I am looking for a way to retrieve FASTA files from UniProt by specifying the protein UniProt ID in input. My goal is to create a Google Colab that is able to create FASTA files where I can specify the FASTA name, the directory (in Google Drive) where I want to save it and take Uniprot IDs in the format 1xUniProt1, 3xUniProt2, where 3x is the number of times I want that sequence in the FASTA file separated by a ':'.
I was thinking something like this:
In input:
Name = protein_sequences
Proteins = 2xUniprot1, 3xUniprot2, 1xUniprot3
Directory = FASTA_directory
In output:
Name of file = protein_sequences.fasta
FASTA file:
> protein_sequences sequenceUniprot1:sequenceUniprot1:sequenceUniprot2:sequenceUniprot2:sequenceUniprot2:sequenceUniprot3
The main problem I have is that I am not sure how to fetch the sequences themselves from UniProt using Python.
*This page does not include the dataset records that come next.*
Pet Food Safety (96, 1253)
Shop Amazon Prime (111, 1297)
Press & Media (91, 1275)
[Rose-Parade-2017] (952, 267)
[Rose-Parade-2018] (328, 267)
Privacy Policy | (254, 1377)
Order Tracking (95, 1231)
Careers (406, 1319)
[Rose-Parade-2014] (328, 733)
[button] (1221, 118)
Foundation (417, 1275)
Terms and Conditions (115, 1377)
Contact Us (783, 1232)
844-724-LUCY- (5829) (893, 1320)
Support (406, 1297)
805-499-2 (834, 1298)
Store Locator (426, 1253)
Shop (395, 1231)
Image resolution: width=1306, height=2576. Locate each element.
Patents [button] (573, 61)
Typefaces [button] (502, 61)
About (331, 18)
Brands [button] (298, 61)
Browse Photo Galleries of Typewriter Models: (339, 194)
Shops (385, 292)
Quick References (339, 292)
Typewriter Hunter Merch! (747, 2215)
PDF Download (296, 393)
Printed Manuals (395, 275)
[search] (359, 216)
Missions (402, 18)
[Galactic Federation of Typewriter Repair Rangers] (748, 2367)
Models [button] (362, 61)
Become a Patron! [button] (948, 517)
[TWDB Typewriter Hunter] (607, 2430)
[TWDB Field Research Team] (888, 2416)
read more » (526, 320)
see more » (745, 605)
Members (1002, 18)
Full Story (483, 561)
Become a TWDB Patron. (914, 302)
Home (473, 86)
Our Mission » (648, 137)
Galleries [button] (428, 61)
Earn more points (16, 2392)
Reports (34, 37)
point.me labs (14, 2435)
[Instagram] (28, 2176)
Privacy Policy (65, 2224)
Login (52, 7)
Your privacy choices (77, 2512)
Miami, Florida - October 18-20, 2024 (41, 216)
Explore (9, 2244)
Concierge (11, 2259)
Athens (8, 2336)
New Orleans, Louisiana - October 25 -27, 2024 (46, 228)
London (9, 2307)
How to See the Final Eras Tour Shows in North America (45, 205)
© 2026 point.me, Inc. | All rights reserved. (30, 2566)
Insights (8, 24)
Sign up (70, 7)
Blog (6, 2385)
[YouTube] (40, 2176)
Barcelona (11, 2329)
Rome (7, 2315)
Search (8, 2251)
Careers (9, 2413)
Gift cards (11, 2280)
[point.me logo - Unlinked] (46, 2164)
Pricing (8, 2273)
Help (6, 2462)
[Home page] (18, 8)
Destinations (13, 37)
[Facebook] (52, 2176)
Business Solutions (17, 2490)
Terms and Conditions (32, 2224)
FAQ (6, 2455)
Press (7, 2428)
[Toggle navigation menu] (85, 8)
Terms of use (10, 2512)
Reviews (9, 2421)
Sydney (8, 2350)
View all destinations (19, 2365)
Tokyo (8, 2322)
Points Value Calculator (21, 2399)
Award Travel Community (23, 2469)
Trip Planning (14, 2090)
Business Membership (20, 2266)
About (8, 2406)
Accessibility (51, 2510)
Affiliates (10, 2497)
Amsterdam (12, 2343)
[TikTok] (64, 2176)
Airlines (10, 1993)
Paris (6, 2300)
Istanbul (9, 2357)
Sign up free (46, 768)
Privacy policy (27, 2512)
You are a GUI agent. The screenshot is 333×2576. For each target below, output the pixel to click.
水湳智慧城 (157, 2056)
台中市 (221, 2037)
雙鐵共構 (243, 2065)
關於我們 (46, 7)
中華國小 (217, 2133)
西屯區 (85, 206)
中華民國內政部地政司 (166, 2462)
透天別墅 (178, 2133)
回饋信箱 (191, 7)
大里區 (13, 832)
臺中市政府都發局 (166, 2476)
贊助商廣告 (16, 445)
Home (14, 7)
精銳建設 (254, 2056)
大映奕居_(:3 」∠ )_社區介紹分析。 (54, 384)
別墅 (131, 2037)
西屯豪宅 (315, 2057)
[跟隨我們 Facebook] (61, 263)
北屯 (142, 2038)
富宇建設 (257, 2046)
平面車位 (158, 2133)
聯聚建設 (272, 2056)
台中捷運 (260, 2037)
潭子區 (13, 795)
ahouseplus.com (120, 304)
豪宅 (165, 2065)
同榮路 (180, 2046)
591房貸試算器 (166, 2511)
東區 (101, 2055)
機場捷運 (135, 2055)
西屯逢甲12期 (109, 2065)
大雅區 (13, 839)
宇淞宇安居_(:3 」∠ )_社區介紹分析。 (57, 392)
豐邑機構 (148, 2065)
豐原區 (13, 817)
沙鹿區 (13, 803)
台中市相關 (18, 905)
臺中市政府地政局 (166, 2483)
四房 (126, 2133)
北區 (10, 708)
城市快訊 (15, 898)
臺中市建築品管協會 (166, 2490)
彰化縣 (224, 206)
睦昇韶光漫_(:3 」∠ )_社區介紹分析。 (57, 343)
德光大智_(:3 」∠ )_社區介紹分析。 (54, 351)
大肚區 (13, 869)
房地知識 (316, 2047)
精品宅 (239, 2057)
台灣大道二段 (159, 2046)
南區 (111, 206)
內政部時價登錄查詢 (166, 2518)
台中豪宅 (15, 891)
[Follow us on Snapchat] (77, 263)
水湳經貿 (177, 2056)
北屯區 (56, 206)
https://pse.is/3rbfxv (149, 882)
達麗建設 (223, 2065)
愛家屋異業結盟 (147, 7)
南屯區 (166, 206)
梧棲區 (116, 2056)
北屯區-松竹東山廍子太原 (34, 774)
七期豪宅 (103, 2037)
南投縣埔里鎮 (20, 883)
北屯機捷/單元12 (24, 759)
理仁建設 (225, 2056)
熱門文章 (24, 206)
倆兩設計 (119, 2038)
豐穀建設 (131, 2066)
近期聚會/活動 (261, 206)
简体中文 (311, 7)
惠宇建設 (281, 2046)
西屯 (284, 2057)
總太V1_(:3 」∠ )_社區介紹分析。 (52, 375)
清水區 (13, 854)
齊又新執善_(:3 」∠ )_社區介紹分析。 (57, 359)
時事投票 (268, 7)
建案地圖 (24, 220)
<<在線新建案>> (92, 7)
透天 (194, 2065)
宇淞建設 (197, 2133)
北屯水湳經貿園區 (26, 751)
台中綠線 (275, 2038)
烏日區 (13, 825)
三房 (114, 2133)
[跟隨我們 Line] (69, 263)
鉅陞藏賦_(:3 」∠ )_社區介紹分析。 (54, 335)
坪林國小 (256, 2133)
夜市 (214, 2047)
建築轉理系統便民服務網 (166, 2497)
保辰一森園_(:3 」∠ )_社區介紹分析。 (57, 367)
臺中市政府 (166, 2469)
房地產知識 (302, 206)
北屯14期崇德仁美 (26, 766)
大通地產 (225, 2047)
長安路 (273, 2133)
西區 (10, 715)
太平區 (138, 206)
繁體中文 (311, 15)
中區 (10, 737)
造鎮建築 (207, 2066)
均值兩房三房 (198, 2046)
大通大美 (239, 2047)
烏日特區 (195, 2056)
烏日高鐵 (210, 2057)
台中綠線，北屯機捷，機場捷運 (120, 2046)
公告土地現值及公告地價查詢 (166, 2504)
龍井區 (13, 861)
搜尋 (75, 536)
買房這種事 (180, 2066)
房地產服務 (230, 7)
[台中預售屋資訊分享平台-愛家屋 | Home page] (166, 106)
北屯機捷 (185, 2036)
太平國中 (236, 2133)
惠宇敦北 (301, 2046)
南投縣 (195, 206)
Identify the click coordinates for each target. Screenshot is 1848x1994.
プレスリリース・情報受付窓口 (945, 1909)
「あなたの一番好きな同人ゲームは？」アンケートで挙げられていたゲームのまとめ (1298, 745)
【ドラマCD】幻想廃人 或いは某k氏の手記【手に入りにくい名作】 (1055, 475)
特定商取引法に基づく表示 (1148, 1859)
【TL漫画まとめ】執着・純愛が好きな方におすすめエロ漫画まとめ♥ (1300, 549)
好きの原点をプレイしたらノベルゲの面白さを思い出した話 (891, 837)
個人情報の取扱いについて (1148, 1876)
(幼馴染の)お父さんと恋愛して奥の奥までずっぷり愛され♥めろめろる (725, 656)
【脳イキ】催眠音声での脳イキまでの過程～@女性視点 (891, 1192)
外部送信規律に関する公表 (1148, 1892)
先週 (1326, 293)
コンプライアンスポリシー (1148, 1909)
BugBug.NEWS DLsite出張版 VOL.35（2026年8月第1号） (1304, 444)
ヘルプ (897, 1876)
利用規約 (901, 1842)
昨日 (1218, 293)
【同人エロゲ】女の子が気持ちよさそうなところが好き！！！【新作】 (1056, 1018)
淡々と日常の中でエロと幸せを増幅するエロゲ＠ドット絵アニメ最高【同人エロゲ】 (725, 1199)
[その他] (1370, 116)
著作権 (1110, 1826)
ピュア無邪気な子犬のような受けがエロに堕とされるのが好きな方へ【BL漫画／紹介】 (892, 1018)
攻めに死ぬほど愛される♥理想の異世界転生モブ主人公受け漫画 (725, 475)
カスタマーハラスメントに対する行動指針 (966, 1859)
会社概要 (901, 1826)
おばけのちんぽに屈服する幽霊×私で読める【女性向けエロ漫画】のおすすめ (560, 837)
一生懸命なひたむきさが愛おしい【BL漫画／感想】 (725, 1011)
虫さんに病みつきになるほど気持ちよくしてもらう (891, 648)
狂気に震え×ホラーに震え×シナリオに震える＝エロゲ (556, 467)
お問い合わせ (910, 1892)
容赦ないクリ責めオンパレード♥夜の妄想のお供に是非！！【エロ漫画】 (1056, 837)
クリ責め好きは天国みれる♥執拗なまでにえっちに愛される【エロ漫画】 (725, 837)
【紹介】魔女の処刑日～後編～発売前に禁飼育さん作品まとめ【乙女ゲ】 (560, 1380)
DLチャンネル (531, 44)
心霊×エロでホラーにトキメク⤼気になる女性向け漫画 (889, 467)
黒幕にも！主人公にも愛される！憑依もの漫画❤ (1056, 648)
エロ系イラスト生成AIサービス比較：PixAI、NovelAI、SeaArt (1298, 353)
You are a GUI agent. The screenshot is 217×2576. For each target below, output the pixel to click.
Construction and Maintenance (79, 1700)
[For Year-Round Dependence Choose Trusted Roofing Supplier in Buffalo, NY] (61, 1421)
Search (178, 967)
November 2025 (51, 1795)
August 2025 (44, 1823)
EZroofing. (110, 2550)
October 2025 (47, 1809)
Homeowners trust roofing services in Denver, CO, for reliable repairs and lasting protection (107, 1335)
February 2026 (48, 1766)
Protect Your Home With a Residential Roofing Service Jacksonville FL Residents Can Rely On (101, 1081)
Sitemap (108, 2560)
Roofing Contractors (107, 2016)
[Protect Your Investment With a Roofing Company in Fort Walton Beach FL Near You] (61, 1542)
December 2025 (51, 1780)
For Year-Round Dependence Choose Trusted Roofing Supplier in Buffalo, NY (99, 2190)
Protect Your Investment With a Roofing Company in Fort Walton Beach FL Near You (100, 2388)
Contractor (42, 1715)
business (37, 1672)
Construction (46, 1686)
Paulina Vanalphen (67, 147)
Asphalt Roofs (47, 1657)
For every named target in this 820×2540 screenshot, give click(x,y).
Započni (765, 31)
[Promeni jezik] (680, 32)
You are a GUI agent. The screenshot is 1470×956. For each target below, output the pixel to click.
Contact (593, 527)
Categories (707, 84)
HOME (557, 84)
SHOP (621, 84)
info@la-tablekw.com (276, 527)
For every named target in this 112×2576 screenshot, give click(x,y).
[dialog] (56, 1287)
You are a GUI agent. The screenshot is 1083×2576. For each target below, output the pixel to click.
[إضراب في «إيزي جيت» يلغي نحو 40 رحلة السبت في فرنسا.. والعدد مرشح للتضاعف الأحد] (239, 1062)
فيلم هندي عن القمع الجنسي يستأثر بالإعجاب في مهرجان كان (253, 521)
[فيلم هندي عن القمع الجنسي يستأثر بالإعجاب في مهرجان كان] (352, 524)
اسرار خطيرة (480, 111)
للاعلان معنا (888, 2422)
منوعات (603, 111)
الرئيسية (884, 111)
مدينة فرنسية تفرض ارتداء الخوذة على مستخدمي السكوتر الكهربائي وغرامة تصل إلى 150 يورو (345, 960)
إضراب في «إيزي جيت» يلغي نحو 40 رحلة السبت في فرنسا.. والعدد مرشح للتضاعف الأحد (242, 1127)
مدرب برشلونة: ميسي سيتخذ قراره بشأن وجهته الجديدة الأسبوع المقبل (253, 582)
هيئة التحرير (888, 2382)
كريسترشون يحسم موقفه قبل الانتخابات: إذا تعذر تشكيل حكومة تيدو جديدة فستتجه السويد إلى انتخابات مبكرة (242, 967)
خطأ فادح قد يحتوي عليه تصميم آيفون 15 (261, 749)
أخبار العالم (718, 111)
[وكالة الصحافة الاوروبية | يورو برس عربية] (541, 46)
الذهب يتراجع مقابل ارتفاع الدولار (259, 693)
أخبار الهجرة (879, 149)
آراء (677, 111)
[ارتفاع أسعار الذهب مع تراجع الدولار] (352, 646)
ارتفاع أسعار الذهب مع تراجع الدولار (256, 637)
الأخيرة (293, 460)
I don't know what the latest and most efficient way of doing this is.
Looks like UniProt has a REST api, so I would try to fetch the protein info from there: https://www.uniprot.org/help/programmatic_access
You need to make http calls to this API. For that I recommend the httpx library. Their documentation should guide you through the process, if you've never done anything like that.